## INFORMATION SHOWN
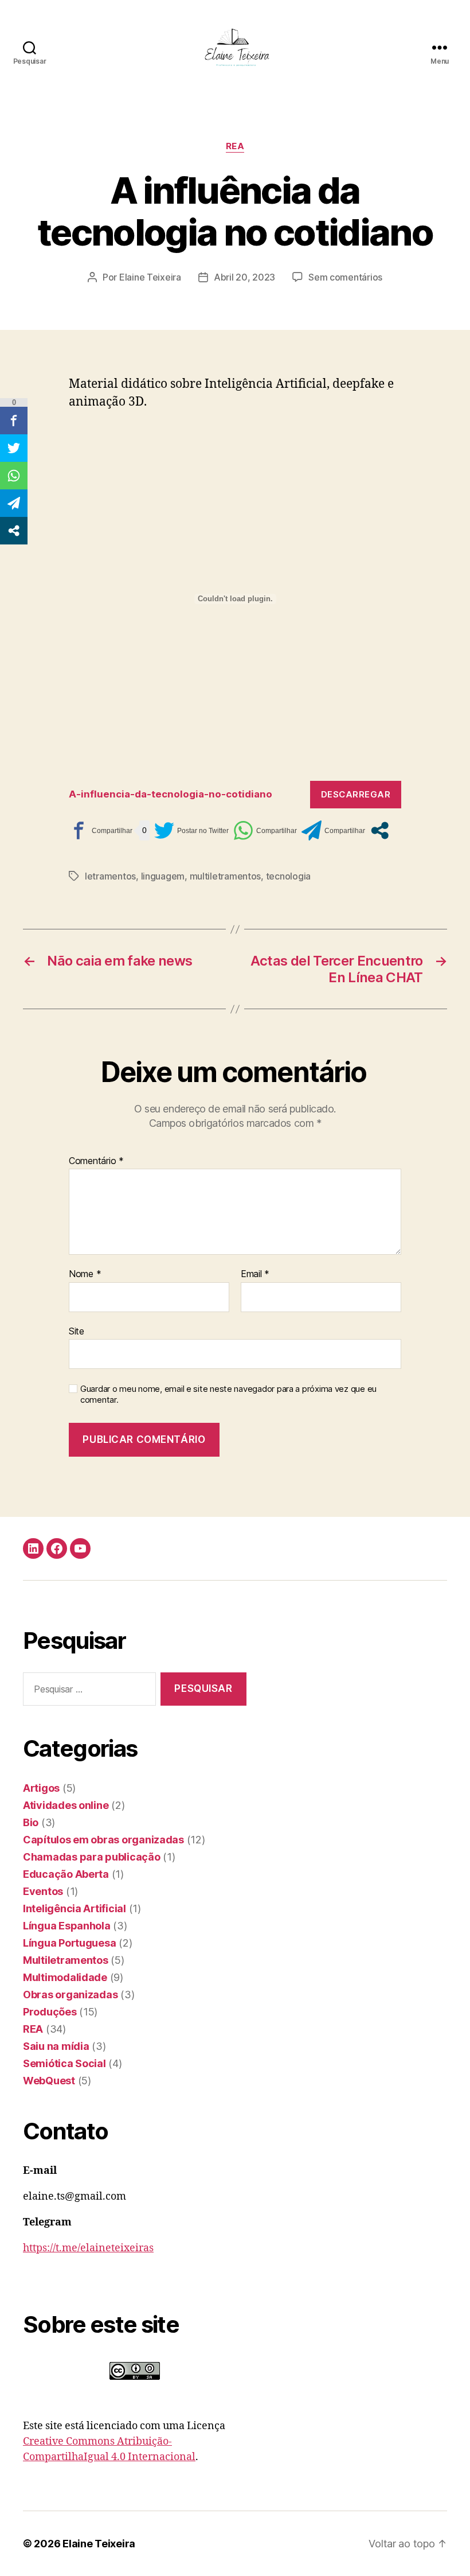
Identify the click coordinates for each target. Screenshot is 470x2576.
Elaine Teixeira (150, 277)
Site (76, 1330)
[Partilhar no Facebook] (100, 830)
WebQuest (49, 2081)
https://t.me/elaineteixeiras (88, 2248)
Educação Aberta (66, 1874)
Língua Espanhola (67, 1926)
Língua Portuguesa (69, 1943)
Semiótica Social (64, 2063)
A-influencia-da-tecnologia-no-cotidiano (170, 794)
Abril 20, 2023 (244, 277)
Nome (85, 1274)
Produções (50, 2012)
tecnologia (288, 876)
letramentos (110, 876)
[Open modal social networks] (380, 830)
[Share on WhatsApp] (265, 830)
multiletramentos (225, 876)
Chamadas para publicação (91, 1857)
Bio (30, 1822)
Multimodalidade (65, 1977)
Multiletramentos (65, 1960)
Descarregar (356, 794)
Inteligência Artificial (74, 1908)
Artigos (41, 1788)
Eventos (43, 1891)
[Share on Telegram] (333, 830)
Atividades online (65, 1805)
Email (255, 1274)
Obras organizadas (70, 1995)
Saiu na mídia (56, 2046)
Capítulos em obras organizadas (103, 1840)
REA (235, 146)
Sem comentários (345, 277)
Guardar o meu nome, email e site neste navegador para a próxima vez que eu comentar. (228, 1394)
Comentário (96, 1161)
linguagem (163, 876)
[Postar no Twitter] (191, 830)
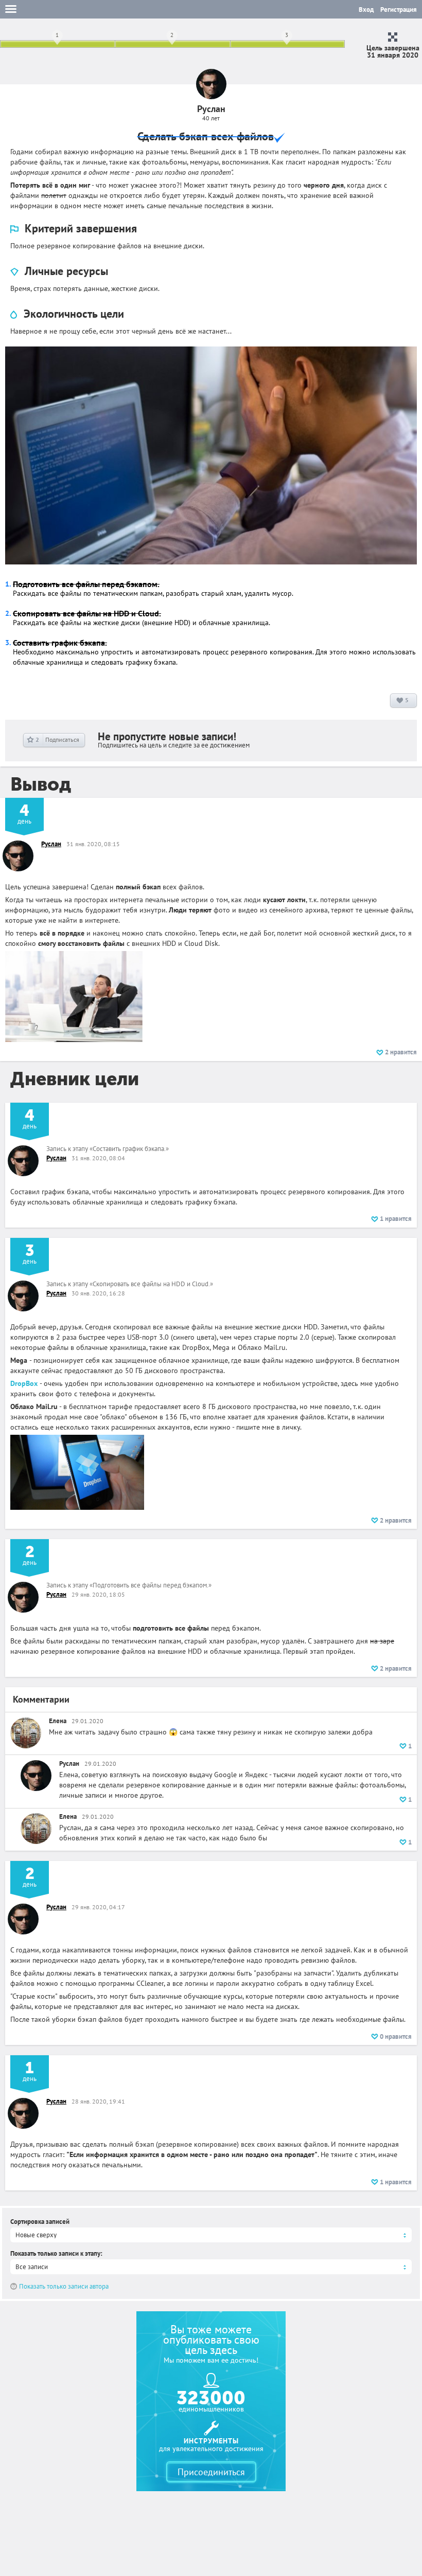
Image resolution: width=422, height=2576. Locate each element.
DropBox (24, 1383)
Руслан (51, 843)
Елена (57, 1720)
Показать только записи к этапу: (56, 2253)
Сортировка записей (39, 2221)
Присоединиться (211, 2472)
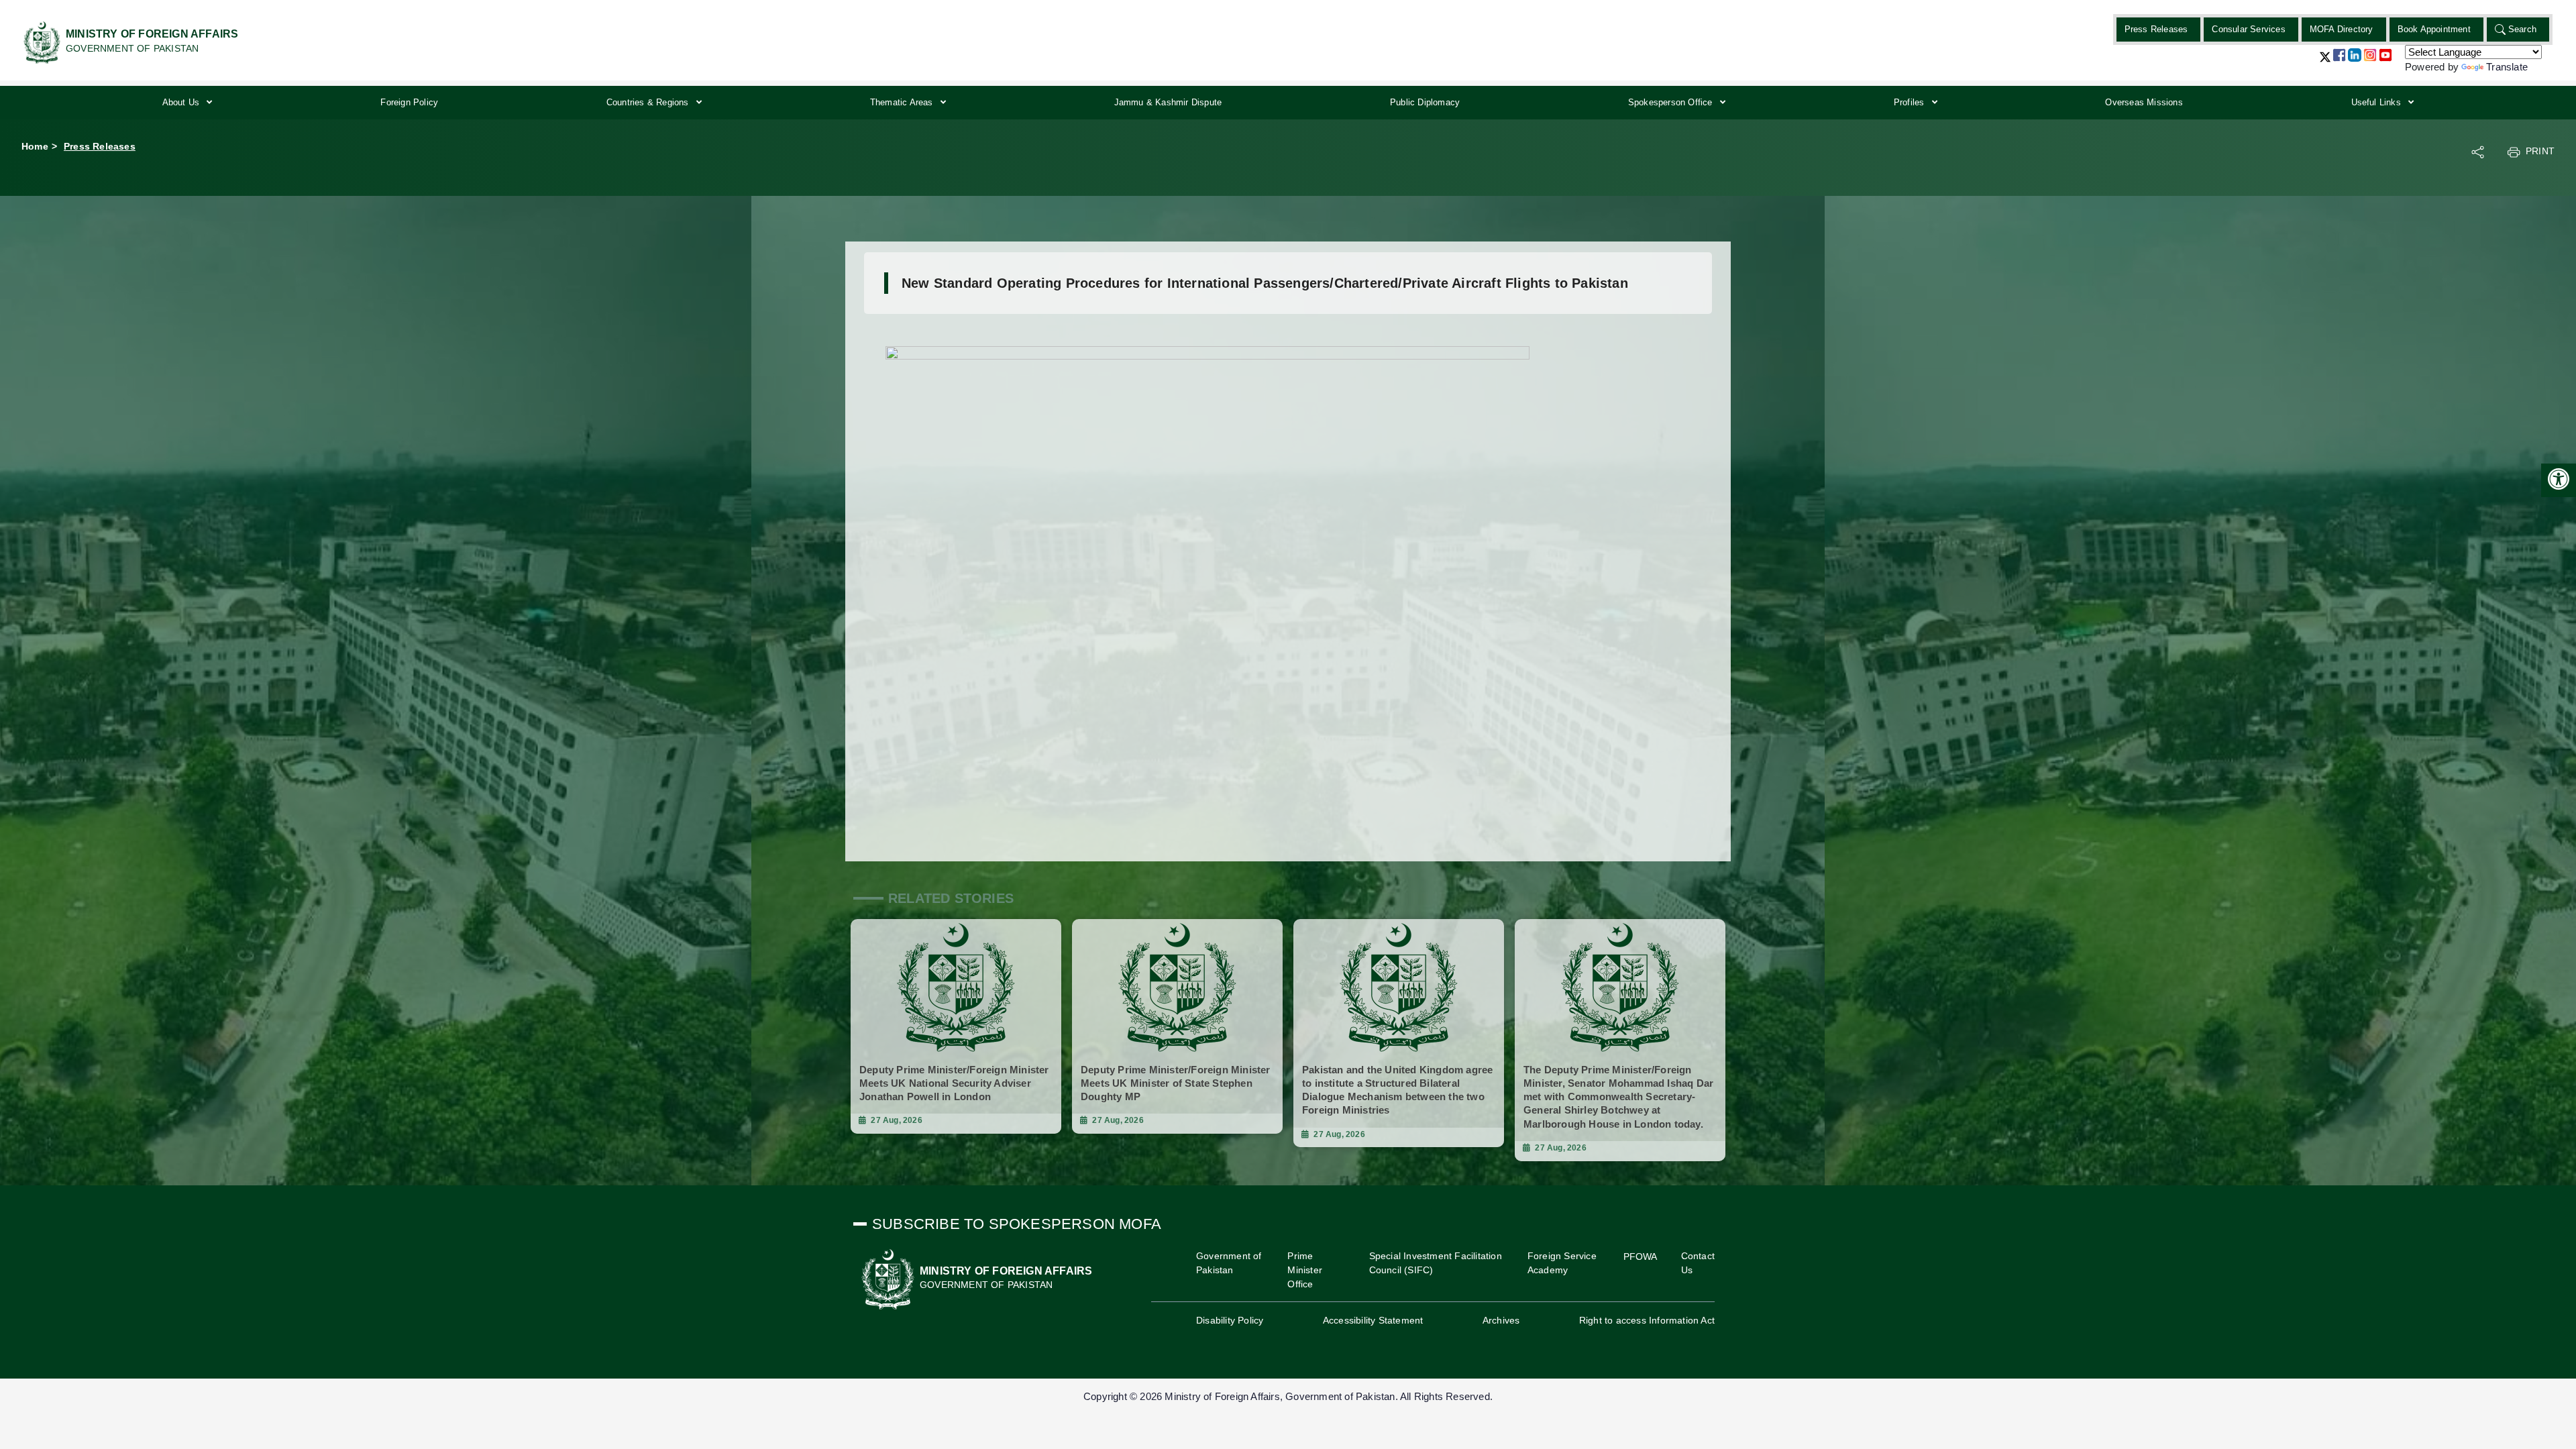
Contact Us (1698, 1262)
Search (2522, 29)
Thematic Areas (903, 102)
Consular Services (2248, 29)
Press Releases (2156, 29)
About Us (182, 102)
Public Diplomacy (1425, 102)
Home (34, 146)
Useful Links (2377, 102)
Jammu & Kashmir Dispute (1168, 102)
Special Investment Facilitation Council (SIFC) (1435, 1262)
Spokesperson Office (1671, 102)
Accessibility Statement (1373, 1320)
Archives (1501, 1320)
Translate (2507, 66)
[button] (2325, 62)
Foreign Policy (409, 102)
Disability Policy (1229, 1320)
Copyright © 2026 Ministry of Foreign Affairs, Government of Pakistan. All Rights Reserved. (1288, 1396)
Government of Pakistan (1229, 1262)
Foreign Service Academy (1562, 1262)
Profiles (1910, 102)
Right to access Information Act (1647, 1320)
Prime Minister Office (1304, 1269)
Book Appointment (2434, 29)
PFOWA (1640, 1256)
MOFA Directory (2341, 29)
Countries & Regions (649, 102)
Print (2540, 151)
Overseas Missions (2143, 102)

## TASK PROMPT
The answer is each line in which the word "Share" occurs, copied from the material above.

## THE COMPLETED TASK
[Share on WhatsApp] (265, 830)
[Share on Telegram] (333, 830)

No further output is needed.